◆ TASK GOAL ◆
An exact copy is needed of the lines in the entries below from the line with "[Delen via WhatsApp] (65, 559)" up to and including the line with "DAM system (29, 299)", and of nothing else. Leave the pictures out.
** Opening SUPPLIED MATERIAL block **
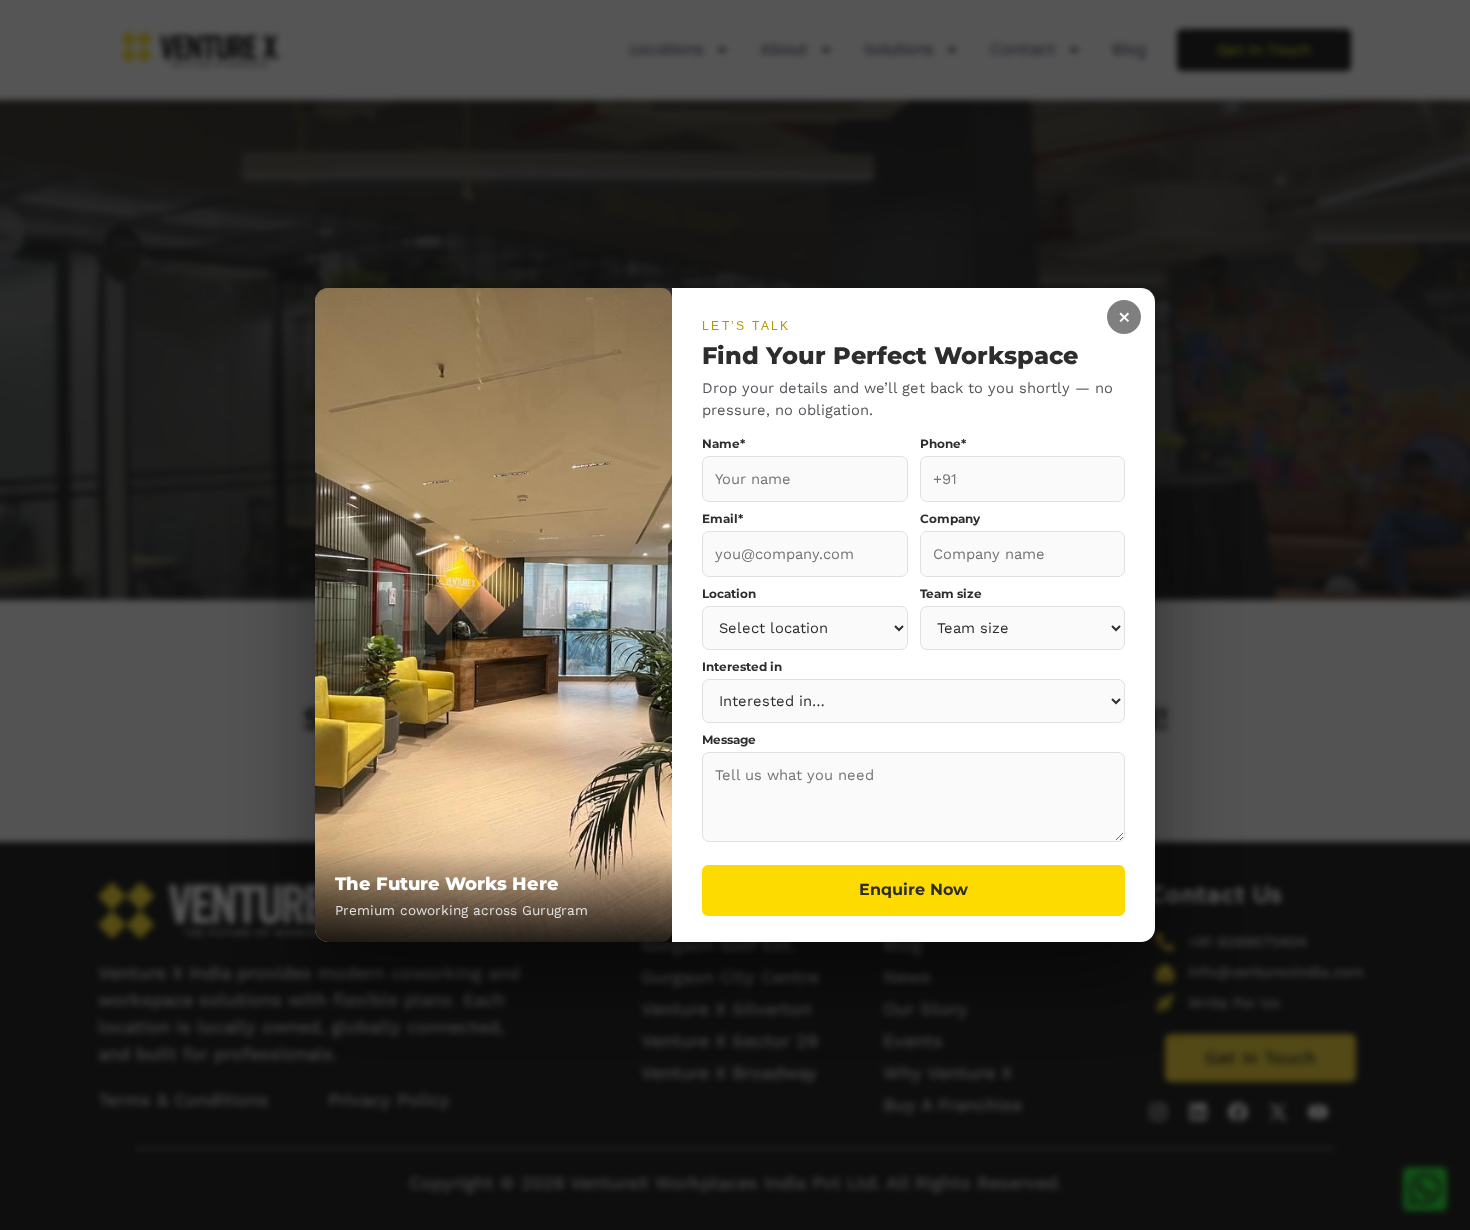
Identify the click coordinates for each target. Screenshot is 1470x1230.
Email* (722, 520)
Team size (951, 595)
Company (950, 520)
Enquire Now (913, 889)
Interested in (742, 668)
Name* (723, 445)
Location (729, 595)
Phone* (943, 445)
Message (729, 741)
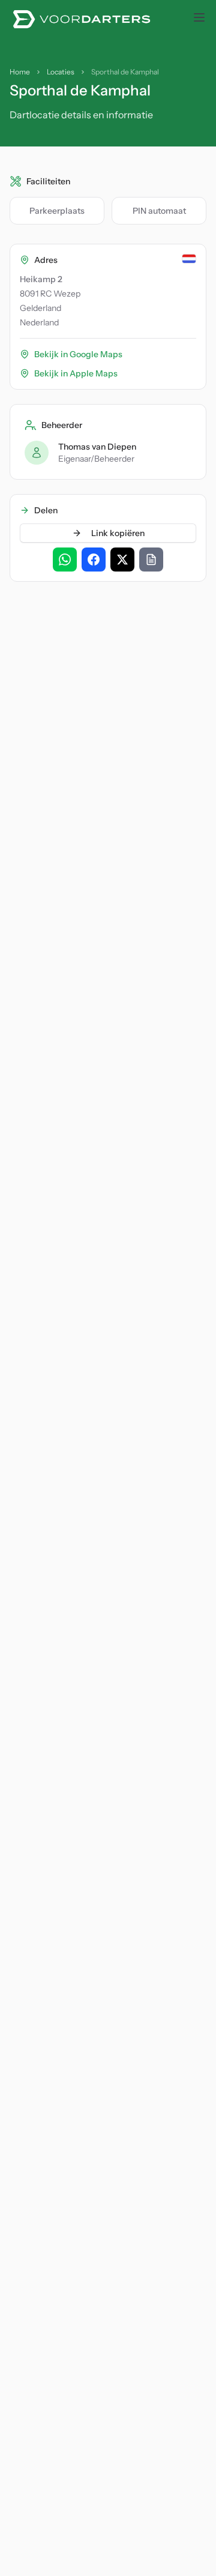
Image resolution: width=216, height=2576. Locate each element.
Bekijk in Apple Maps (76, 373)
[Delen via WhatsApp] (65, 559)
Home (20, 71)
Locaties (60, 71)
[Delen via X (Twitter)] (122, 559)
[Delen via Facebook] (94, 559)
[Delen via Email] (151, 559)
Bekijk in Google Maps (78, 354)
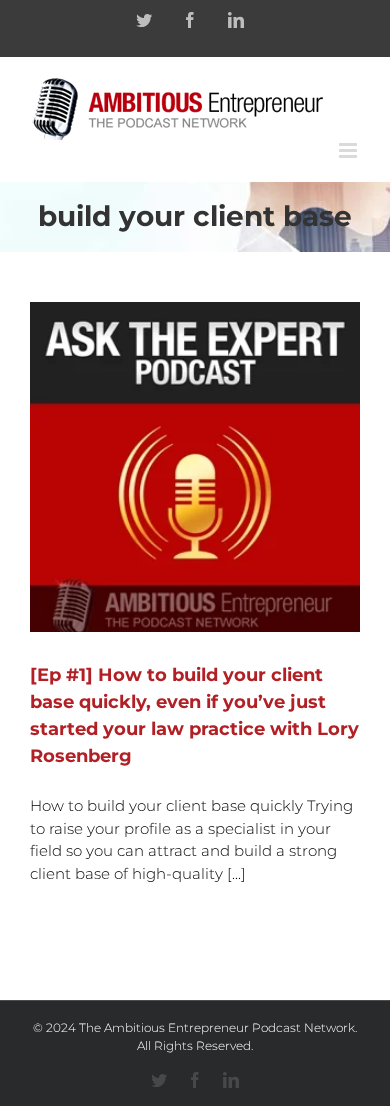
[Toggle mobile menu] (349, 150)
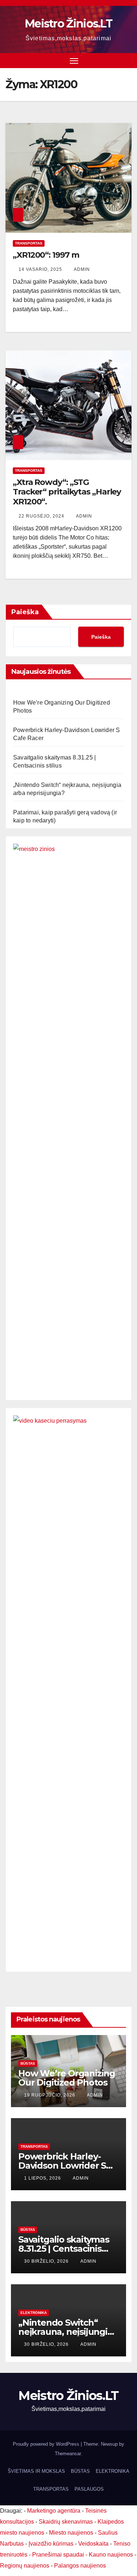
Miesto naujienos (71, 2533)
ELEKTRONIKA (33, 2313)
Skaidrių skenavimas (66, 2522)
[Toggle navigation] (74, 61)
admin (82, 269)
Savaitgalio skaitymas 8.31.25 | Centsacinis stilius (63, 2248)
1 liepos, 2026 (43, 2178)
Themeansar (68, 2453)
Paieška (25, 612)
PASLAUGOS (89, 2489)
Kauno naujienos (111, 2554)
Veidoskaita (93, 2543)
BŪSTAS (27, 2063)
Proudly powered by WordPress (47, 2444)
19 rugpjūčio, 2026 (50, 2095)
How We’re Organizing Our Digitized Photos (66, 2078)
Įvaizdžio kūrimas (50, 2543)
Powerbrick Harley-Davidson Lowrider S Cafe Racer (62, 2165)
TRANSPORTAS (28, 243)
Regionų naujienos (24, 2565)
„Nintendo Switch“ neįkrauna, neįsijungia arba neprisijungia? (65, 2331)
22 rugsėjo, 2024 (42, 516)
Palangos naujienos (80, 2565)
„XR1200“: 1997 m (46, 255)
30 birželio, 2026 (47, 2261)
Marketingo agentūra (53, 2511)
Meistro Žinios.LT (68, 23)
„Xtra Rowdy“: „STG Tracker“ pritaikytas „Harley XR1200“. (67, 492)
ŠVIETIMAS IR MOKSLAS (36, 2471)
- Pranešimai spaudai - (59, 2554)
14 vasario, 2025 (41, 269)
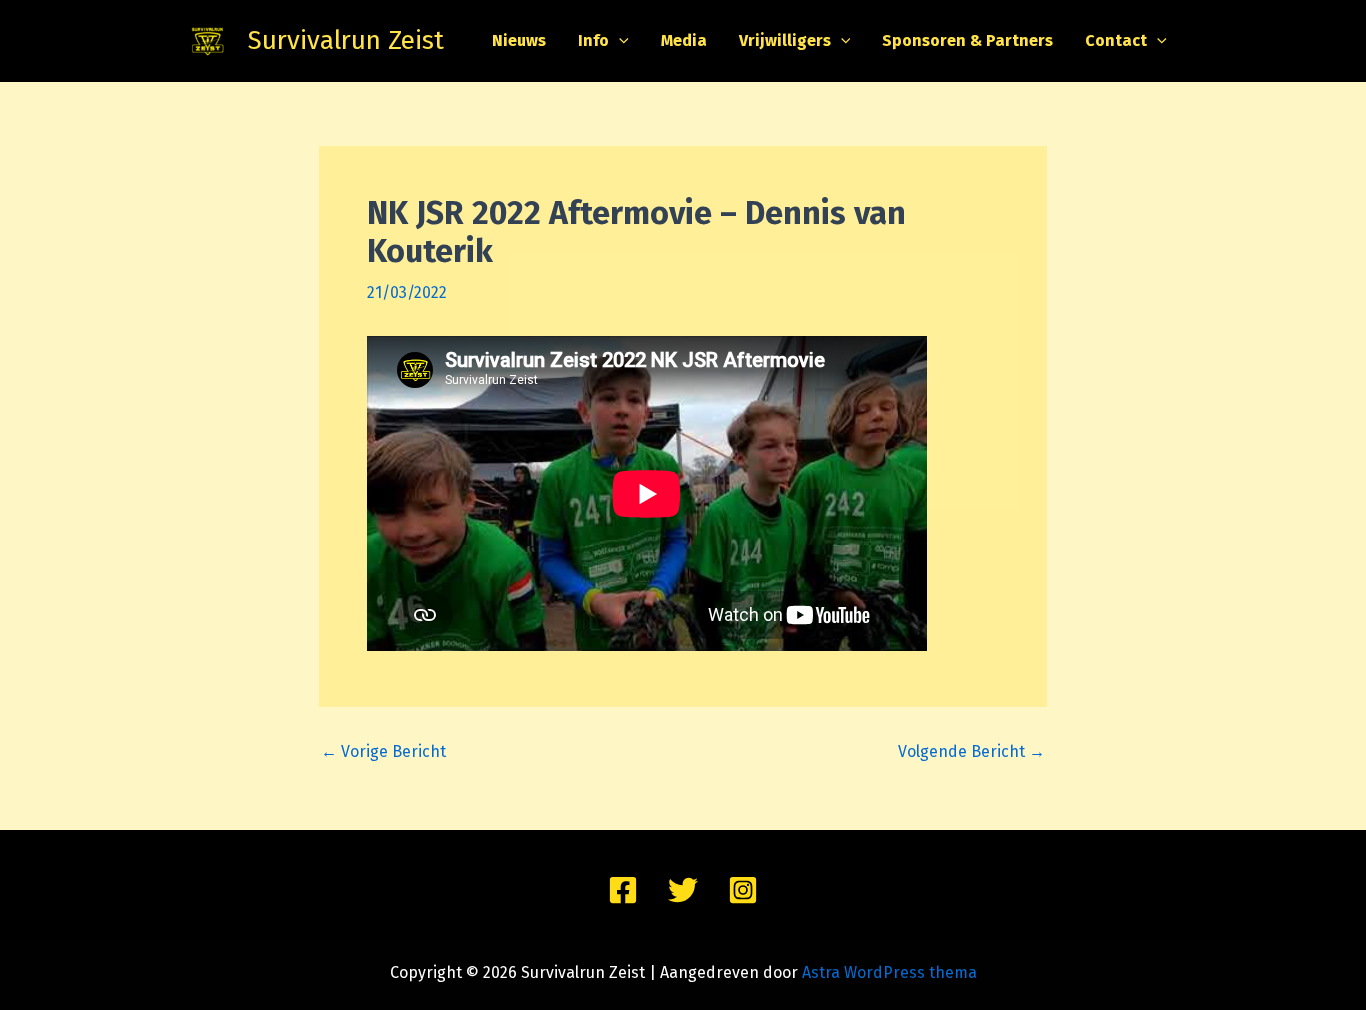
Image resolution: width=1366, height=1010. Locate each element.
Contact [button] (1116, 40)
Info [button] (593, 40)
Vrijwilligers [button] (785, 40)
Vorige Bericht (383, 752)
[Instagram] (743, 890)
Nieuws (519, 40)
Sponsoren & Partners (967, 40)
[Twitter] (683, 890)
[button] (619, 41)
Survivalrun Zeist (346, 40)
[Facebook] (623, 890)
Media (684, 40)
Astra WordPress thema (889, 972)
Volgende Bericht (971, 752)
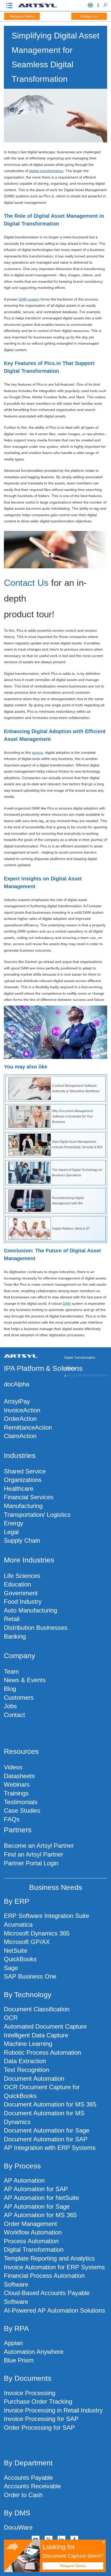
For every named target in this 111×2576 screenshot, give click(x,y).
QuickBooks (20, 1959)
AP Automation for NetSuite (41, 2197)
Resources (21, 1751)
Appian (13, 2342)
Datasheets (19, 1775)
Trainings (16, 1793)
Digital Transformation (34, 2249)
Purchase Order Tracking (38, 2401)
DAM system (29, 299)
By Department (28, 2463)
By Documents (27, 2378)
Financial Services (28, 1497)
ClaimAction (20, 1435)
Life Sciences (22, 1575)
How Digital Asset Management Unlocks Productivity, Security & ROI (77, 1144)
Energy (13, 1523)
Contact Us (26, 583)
** Closing SUPPLIED MATERIAL block **
◆ RESULT OF THE EXERCISE ◆
[Delen via WhatsApp] (65, 559)
Home (20, 71)
Locaties (60, 71)
[Delen via X (Twitter)] (122, 559)
[Delen via Facebook] (94, 559)
[Delen via Email] (151, 559)
Bekijk in Google Maps (78, 354)
[Toggle mobile menu] (349, 150)
Miesto naujienos (71, 2533)
ELEKTRONIKA (33, 2313)
Skaidrių skenavimas (66, 2522)
[Toggle navigation] (74, 61)
admin (82, 269)
Savaitgalio skaitymas 8.31.25 | Centsacinis stilius (63, 2248)
1 liepos, 2026 (43, 2178)
Themeansar (68, 2453)
Paieška (25, 612)
PASLAUGOS (89, 2489)
Kauno naujienos (111, 2554)
Veidoskaita (93, 2543)
BŪSTAS (27, 2063)
Proudly powered by WordPress (47, 2444)
19 rugpjūčio, 2026 (50, 2095)
How We’re Organizing Our Digitized Photos (66, 2078)
Įvaizdžio kūrimas (50, 2543)
Powerbrick Harley-Davidson Lowrider S Cafe Racer (62, 2165)
TRANSPORTAS (28, 243)
Regionų naujienos (24, 2565)
„Nintendo Switch“ neįkrauna, neįsijungia arba neprisijungia? (65, 2331)
22 rugsėjo, 2024 (42, 516)
Palangos naujienos (80, 2565)
„XR1200“: 1997 m (46, 255)
30 birželio, 2026 (47, 2261)
Marketingo agentūra (53, 2511)
Meistro Žinios.LT (68, 23)
„Xtra Rowdy“: „STG Tracker“ pritaikytas „Harley XR1200“. (67, 492)
ŠVIETIMAS IR MOKSLAS (36, 2471)
- Pranešimai spaudai - (59, 2554)
14 vasario, 2025 (41, 269)
Image resolution: width=1366, height=1010. Locate each element.
Contact [button] (1116, 40)
Info [button] (593, 40)
Vrijwilligers [button] (785, 40)
Vorige Bericht (383, 752)
[Instagram] (743, 890)
Nieuws (519, 40)
Sponsoren & Partners (967, 40)
[Twitter] (683, 890)
[button] (619, 41)
Survivalrun Zeist (346, 40)
[Facebook] (623, 890)
Media (684, 40)
Astra WordPress thema (889, 972)
Volgende Bericht (971, 752)
For every named target in this 111×2576 screenshot, give click(x,y).
QuickBooks (20, 1959)
AP Automation for NetSuite (41, 2197)
Resources (21, 1751)
Appian (13, 2342)
Datasheets (19, 1775)
Trainings (16, 1793)
Digital Transformation (34, 2249)
Purchase Order Tracking (38, 2401)
DAM system (29, 299)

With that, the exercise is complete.